SELECTED EXTRACT.
***

Six Paths to the Nonsurgical Future of Brain-Machine Interfaces - lgats
https://www.darpa.mil/news-events/2019-05-20
======
lgats
The Battelle team, under principal investigator Dr. Gaurav Sharma, aims to
develop a minutely invasive interface system that pairs an external
transceiver with electromagnetic nanotransducers that are nonsurgically
delivered to neurons of interest. The nanotransducers would convert electrical
signals from the neurons into magnetic signals that can be recorded and
processed by the external transceiver, and vice versa, to enable bidirectional
communication.

The Carnegie Mellon University team, under principal investigator Dr. Pulkit
Grover, aims to develop a completely noninvasive device that uses an acousto-
optical approach to record from the brain and interfering electrical fields to
write to specific neurons. The team will use ultrasound waves to guide light
into and out of the brain to detect neural activity. The team’s write approach
exploits the non-linear response of neurons to electric fields to enable
localized stimulation of specific cell types.

The Johns Hopkins University Applied Physics Laboratory team, under principal
investigator Dr. David Blodgett, aims to develop a completely noninvasive,
coherent optical system for recording from the brain. The system will directly
measure optical path-length changes in neural tissue that correlate with
neural activity.

***

TASK DETAILS.
Could you carry on the text on nonsurgical brain-machine interfaces, starting after its last sentence? The entries that come next are separate material, unrelated to the text on nonsurgical brain-machine interfaces.

ENTRIES PROVIDED.
***

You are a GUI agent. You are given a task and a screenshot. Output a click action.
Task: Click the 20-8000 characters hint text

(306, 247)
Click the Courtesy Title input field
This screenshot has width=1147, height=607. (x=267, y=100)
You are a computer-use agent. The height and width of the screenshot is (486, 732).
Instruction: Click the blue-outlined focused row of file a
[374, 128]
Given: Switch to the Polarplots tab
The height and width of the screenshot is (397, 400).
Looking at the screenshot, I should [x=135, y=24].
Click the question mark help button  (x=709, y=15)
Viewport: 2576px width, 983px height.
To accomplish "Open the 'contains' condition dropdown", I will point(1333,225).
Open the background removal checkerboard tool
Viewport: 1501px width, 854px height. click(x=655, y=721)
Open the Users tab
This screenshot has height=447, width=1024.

***

YOUR RESPONSE.
The PARC team, under principal investigator Dr. Krishnan Thyagarajan, aims to
develop a completely noninvasive acousto-magnetic device for writing to the
brain. Their approach pairs ultrasound waves with magnetic fields to generate
localized electric currents for neuromodulation. The hybrid approach offers
the potential for localized neuromodulation deeper in the brain.

The Rice University team, under principal investigator Dr. Jacob Robinson,
aims to develop a minutely invasive, bidirectional system for recording from
and writing to the brain. For the recording function, the interface will use
diffuse optical tomography to infer neural activity by measuring light
scattering in neural tissue. To enable the write function, the team will use a
magneto-genetic approach to make neurons sensitive to magnetic fields.

The Teledyne team, under principal investigator Dr. Patrick Connolly, aims to
develop a completely noninvasive, integrated device that uses micro optically
pumped magnetometers to detect small, localized magnetic fields that correlate
with neural activity. The team will use focused ultrasound for writing to
neurons.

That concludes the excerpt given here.